Шрифт:
Интервал:
Закладка:
М о р и с с о н. Так оно и должно быть. Наш профессор Фарадей изготовил булат, которым можно бриться.
А н о с о в. О нет, господа! Профессор Фарадей заблуждался так же, как и господин Ринман. Он химическим разложением в индийском булате вутц обнаружил алюминий и все благородные качества этой замечательной стали приписал алюминию. В этом его ошибка.
М о р и с с о н. Господин Аносов, вы не разобрались. Профессор Фарадей достиг совершенства булата примесью платины. (Берет из пирамиды булат Фарадея.) Вот он. Этот булат стоит не одну тысячу рублей.

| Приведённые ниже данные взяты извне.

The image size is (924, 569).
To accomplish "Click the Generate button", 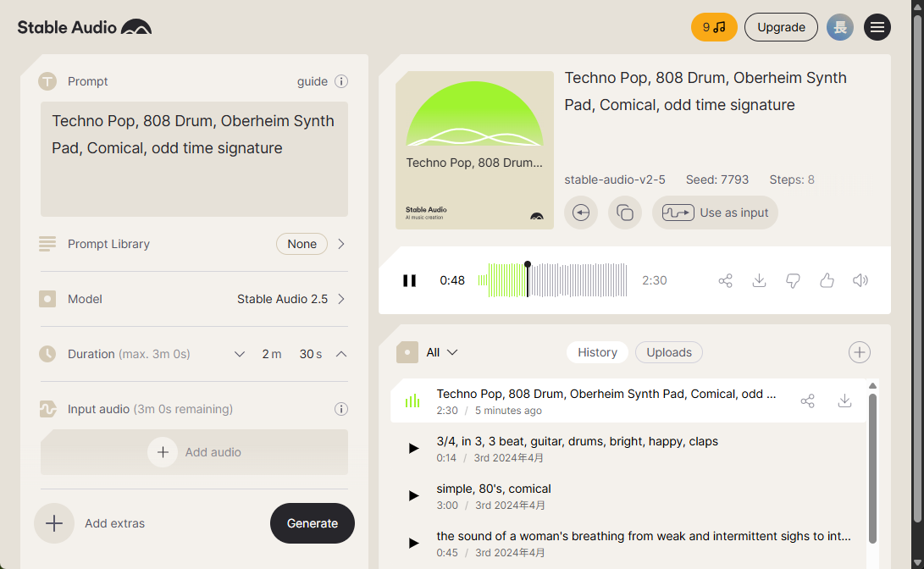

А н о с о в. Я проверил и эти опыты господина Фарадея и установил, что от прибавления платины увеличивается только крепость стали. А ведь мой булат… разрешите, Михаил Никитич (Челноков передает булат Аносову. Аносов его сгибает)… имеет упругость (ударяет), особый звон, хорошую стойкость лезвия и безупречную прочность.
М о р и с с о н. Какая уверенность! Значит, он лучше фарадеевского булата?
А н о с о в. Неоспоримо.
Зильберг и Мориссон улыбаются.
К а н к р и н. Может быть, господин Аносов расскажет нам, как дорого стоят его булаты? Что в них, кроме платины?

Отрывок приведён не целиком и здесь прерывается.